[Provided data Boundary: Start]

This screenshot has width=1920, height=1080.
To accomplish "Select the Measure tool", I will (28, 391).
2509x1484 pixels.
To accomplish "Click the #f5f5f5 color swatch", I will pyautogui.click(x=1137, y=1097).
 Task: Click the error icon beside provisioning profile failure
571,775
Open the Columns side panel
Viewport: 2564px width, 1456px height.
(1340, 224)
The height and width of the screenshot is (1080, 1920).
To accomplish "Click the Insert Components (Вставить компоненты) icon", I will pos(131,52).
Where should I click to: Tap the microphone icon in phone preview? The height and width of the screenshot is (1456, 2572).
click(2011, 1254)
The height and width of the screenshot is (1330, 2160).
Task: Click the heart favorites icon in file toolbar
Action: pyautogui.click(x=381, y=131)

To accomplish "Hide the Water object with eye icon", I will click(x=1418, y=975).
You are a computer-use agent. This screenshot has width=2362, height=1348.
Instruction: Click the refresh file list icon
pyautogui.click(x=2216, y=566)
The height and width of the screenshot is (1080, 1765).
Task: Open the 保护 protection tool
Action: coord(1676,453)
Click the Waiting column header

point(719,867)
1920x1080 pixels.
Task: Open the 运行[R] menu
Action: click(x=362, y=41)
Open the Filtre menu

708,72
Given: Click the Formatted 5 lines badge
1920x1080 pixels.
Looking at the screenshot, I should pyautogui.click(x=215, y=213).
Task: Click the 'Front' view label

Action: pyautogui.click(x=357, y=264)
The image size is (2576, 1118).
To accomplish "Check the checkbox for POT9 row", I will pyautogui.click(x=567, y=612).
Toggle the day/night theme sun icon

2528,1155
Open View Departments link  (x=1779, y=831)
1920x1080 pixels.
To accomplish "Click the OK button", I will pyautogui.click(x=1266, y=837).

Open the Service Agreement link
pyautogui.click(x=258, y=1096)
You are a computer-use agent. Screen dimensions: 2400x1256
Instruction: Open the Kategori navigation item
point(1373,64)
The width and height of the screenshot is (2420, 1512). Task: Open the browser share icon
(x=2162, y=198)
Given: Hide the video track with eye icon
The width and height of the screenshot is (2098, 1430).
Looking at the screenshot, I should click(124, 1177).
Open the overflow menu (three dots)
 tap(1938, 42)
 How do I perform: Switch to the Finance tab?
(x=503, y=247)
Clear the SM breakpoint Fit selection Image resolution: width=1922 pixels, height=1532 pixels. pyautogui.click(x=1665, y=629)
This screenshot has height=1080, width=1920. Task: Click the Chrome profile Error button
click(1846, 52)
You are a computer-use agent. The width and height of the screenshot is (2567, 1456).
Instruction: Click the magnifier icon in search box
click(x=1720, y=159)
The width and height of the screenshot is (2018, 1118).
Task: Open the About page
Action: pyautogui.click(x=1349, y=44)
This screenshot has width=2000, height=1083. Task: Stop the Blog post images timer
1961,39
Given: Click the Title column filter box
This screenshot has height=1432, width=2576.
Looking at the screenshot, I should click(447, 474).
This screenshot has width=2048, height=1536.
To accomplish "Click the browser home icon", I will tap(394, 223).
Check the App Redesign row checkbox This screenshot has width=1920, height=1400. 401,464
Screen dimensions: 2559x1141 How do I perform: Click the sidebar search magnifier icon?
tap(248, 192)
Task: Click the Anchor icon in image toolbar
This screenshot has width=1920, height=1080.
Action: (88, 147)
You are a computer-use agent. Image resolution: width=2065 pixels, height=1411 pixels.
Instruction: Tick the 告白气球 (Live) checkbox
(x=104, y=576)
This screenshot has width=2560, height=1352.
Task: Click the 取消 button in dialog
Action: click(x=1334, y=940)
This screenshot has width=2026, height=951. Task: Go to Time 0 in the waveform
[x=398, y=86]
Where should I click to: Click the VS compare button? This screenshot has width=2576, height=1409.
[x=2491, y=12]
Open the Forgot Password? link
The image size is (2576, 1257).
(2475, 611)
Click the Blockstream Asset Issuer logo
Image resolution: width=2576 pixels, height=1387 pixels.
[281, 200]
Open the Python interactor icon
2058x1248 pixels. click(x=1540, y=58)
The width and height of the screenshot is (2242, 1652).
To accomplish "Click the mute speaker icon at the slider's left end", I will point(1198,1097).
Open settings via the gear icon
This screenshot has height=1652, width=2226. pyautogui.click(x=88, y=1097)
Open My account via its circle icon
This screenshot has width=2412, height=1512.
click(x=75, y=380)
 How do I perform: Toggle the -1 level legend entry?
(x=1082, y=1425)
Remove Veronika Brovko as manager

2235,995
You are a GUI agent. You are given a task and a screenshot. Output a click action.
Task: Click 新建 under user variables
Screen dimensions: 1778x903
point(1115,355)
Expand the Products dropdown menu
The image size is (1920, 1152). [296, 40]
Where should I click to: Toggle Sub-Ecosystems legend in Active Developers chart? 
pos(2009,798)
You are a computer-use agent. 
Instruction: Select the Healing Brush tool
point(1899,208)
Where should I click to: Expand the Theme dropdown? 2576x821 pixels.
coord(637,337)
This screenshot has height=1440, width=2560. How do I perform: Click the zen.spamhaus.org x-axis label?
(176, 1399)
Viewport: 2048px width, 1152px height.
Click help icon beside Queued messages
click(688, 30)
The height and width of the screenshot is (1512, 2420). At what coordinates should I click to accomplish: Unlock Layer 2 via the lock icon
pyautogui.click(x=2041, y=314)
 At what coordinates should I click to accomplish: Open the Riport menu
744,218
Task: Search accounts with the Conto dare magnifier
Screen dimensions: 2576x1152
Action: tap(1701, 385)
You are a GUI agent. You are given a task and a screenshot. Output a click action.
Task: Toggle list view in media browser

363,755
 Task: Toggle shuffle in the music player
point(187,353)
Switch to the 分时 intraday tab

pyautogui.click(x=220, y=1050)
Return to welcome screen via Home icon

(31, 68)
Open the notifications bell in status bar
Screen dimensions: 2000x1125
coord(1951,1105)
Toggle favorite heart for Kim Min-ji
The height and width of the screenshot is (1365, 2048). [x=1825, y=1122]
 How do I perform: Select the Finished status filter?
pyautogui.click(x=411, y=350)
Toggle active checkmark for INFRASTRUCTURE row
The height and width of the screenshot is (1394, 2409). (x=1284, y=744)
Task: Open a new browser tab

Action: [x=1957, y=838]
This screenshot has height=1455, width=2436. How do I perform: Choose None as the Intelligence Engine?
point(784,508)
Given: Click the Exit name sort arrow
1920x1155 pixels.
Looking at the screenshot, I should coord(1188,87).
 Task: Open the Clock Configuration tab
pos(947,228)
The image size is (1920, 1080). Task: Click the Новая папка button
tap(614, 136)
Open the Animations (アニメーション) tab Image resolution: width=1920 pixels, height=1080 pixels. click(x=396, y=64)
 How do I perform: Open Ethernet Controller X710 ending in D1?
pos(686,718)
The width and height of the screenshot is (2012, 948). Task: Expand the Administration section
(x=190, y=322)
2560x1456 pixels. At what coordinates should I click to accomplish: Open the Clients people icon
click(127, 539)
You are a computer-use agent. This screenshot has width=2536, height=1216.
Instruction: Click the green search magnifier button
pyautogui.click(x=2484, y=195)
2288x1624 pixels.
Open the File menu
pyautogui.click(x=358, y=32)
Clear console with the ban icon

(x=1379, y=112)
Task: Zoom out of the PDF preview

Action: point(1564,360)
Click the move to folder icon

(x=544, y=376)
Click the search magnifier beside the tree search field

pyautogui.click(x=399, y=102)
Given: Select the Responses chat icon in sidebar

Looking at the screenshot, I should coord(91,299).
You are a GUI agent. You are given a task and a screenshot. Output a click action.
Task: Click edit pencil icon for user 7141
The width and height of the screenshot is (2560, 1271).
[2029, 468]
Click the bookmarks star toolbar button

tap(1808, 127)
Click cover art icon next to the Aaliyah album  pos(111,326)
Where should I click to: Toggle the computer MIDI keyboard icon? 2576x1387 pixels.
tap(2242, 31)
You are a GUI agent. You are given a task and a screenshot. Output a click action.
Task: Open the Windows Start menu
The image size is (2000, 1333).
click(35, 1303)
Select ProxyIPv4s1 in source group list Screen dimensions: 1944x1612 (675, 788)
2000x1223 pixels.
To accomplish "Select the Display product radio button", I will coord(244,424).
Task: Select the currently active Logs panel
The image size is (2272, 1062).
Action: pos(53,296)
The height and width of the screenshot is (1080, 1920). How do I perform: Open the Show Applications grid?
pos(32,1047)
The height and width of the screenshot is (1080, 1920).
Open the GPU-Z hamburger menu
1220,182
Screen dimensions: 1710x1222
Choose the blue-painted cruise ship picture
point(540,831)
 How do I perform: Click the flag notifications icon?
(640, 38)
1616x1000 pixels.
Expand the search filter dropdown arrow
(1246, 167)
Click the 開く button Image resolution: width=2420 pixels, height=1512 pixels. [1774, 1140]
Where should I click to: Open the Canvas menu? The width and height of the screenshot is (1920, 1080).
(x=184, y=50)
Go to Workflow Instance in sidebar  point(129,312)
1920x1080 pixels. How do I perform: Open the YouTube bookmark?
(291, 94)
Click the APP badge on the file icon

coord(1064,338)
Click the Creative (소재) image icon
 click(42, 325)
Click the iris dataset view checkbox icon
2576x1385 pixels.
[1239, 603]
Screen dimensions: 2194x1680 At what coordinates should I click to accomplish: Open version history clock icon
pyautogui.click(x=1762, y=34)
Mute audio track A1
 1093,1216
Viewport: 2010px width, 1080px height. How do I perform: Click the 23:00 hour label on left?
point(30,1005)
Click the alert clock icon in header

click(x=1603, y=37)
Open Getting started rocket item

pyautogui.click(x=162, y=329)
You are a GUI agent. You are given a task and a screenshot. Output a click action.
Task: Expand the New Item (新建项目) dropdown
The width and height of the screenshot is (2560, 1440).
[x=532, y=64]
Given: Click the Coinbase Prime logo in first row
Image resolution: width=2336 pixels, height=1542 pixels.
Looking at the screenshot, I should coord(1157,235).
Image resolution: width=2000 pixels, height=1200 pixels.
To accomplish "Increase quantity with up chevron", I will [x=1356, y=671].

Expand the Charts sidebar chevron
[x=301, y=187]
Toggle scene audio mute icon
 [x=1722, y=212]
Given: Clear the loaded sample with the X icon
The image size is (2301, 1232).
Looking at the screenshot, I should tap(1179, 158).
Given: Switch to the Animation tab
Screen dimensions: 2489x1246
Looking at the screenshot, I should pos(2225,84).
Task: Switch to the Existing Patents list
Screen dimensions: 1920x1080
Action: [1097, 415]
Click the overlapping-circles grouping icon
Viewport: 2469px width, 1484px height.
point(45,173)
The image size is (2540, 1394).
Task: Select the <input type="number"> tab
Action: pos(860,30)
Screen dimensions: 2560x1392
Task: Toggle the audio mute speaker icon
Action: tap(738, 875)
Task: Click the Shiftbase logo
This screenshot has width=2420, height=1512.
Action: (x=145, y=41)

[Provided data Boundary: End]

Search the records for the string "user" and return every line in which it occurs.

Task: Click 新建 under user variables
Task: Click edit pencil icon for user 7141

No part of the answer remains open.